# parent needing advice



## Manda1984 (Apr 17, 2019)

Hi, my 11 year old daughter has just been diagnosed with type 1. She is doing amazing but her lantus night injection is stinging which I have heard is common. However it hurts having it injected and tonight she has been very upset. Inwas wondering if anyone with more experience could advice on some tips on injecting her leg with it, just in case there is something I could be doing to help. Thank you xxx


----------



## HOBIE (Apr 17, 2019)

Welcome Manda. I have never been on Lantus but been a T1 for a long time. There has been posts on this site, so have a search about, temp etc. Good luck


----------



## Manda1984 (Apr 17, 2019)

Thank you, it is all so new. We are completely new to all of it and I hate seeing her so upset at night as her day injections are fine. X


----------



## TheClockworkDodo (Apr 17, 2019)

If I were you I would ask her diabetes team if they could change the Lantus to a different insulin - either Tresiba or Levemir might well suit her better.  Don't hesitate to get in touch with them - it's their job to make sure your daughter gets the best possible care.  Quite a few of us have had problems with Lantus and have changed to a different long-lasting insulin.

In the meanwhile, I've not tried this, but I know other people on here have mentioned that rubbing the injection site with an ice cube before injecting may numb it a bit and make the injection easier.

You could also try injecting her in the top of a buttock (somewhere padded but not low enough down that she'll sit on it) rather than a leg and see if that hurts any less.


----------



## Pumper_Sue (Apr 17, 2019)

Hello Manda,
if it were me I would ring the DSN and tell her/him what is happening and ask to change to a different basal. Levemir sp* doesn't sting as far as I know. Obviously you do not want your daughter being afraid of her life saving meds so point this out to the DSN.


----------



## Bronco Billy (Apr 17, 2019)

Hi Manda1984, welcome to the forum. The issue we had with my daughter was not so much the insulin stinging, but the injection itself. We did use the ice cube trick mentioned by The ClockworkDodo. What helped even more was using a sugar free ice pop and letting her eat it after the injection.

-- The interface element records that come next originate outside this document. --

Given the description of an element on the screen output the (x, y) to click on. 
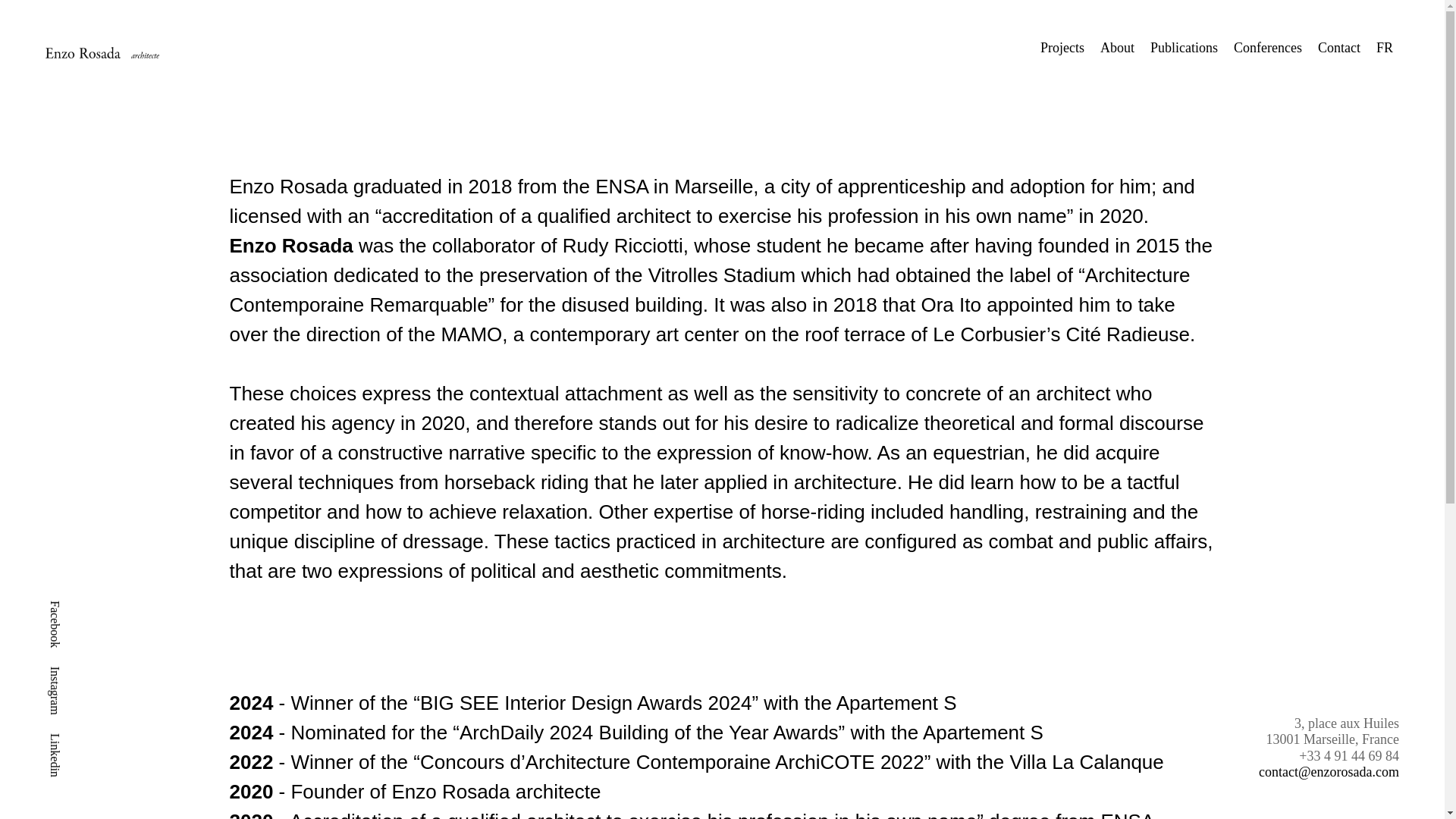
About (1117, 47)
Facebook (72, 607)
Conferences (1267, 47)
Projects (1062, 47)
Contact (1338, 47)
Publications (1183, 47)
Linkedin (70, 739)
Instagram (72, 672)
enzorosada.com (241, 46)
Given the description of an element on the screen output the (x, y) to click on. 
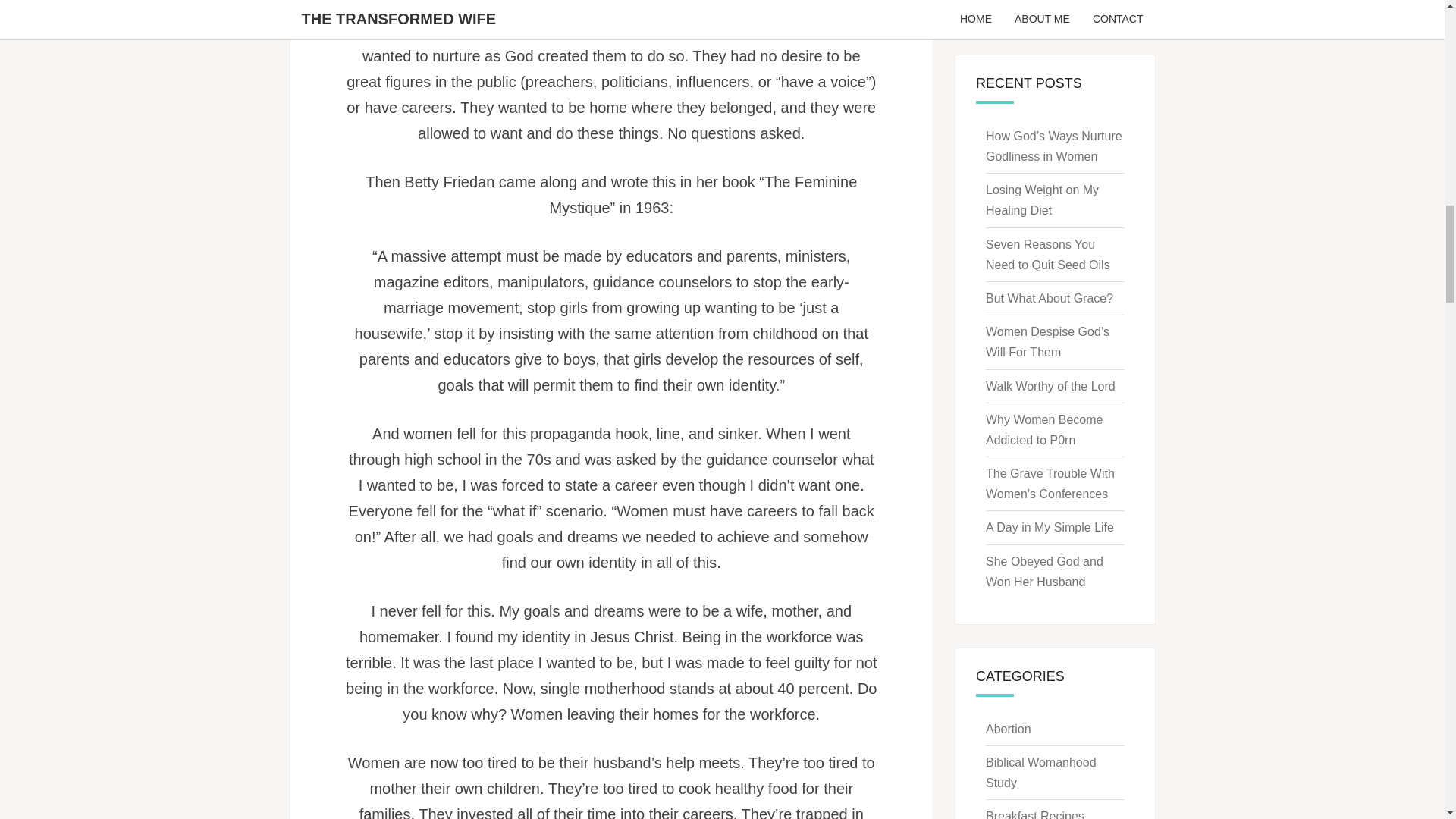
Seven Reasons You Need to Quit Seed Oils (1047, 254)
Biblical Womanhood Study (1040, 772)
A Day in My Simple Life (1049, 526)
Breakfast Recipes (1034, 814)
But What About Grace? (1049, 297)
Losing Weight on My Healing Diet (1042, 200)
Why Women Become Addicted to P0rn (1043, 429)
Abortion (1007, 728)
Walk Worthy of the Lord (1050, 386)
She Obeyed God and Won Her Husband (1044, 571)
Given the description of an element on the screen output the (x, y) to click on. 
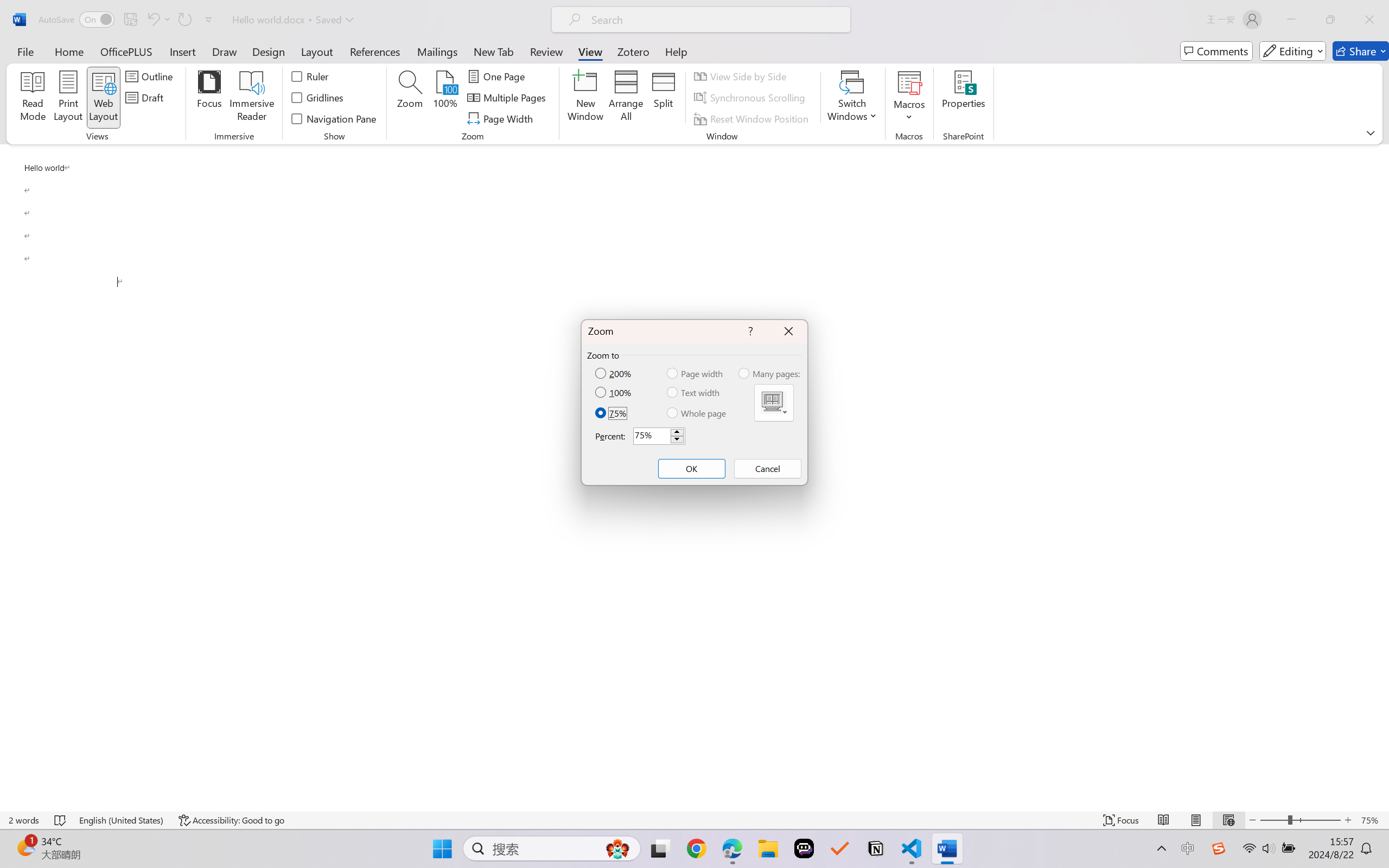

As others have said, chat to your team about this, they may be willing to switch to something like Levemir.


----------



## Manda1984 (Apr 17, 2019)

Thank you all so much. I appreciate the quick reply. Thank you, I will try the ice cube thing for sure. I have mentioned it and will again tomoz when I see nurse. They are emailing about a different one. Tonight I think the main thing was the needle itself hurt, then the stinging and red mark came. X thank you all xxxx


----------



## trophywench (Apr 17, 2019)

If the skin is wet - any injection, the needle will hurt going in.  But Lantus can sting even if the needle itself doesn't - it's horrid if it does that.  I stuck it for quite a while longer than I ought to have done - but Oh! the relief when I swapped to Levemir.  It does mean an extra jab a day (Lev should always be split into two doses) but it's worth it, honestly.


----------



## Manda1984 (Apr 18, 2019)

I will definitely mention it all today. I dont want her to keep dreading her night injection as it is awful seeing her waiting for it worried. Thank you xx


----------



## SB2015 (Apr 18, 2019)

Welcome to the forum @Manda1984 

As others have said there are alternatives to Lantus, and if it is stinging it is well worth switching.
I had a Bolus (quick acting) Insulin that stung, and I kept at it for a while but it just stung everytime, so I switched.    The Basal Levemir is a good one, as it not only does not sting, it also makes things a lot more flexible, as you can usefully spit it into two injections, one in the morning, another at night.  This might not seem a good idea at present but it s very useful when you want to change things, once you start to adjust doses yourselves.

Another thought is to do with the needle length.  I started on 8 mm length, but once they became available I switched to shorter ones and used 4 mm.  Much more comfortable and far fewer bruises.

As things settle pop in again for advice about things to do with school.  Lots of help available here.


----------



## chisterette (Apr 18, 2019)

Manda1984 said:


> Hi, my 11 year old daughter has just been diagnosed with type 1. She is doing amazing but her lantus night injection is stinging which I have heard is common. However it hurts having it injected and tonight she has been very upset. Inwas wondering if anyone with more experience could advice on some tips on injecting her leg with it, just in case there is something I could be doing to help. Thank you xxx



I was on Lantas when first diagnosed but never had it sting, since moved to Levemir and had no issue there either. 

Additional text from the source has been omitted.